→ **Set problem**
Retype the records from the line with "Expand the '8 others' tagged list" through the end of the records, character for character.

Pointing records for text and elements
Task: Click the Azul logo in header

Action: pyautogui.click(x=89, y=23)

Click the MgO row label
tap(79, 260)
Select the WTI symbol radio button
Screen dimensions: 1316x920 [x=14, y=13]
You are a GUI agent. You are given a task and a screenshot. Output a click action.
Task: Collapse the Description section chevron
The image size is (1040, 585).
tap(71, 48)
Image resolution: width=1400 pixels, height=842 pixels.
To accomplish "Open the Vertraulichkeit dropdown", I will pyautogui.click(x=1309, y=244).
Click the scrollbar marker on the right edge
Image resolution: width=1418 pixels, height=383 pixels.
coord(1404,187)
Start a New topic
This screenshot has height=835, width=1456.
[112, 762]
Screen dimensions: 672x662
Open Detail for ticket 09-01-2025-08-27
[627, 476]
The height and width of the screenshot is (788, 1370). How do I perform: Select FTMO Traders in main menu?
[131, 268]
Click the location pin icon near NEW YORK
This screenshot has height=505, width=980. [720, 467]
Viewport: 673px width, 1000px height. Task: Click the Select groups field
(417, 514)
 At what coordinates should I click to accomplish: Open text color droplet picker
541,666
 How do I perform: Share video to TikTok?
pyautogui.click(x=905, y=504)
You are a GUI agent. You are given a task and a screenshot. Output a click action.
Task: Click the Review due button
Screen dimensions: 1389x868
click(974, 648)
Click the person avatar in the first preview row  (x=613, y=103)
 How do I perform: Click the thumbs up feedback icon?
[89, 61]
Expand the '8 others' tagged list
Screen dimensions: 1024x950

→ **Reply**
Expand the '8 others' tagged list
Screen dimensions: 1024x950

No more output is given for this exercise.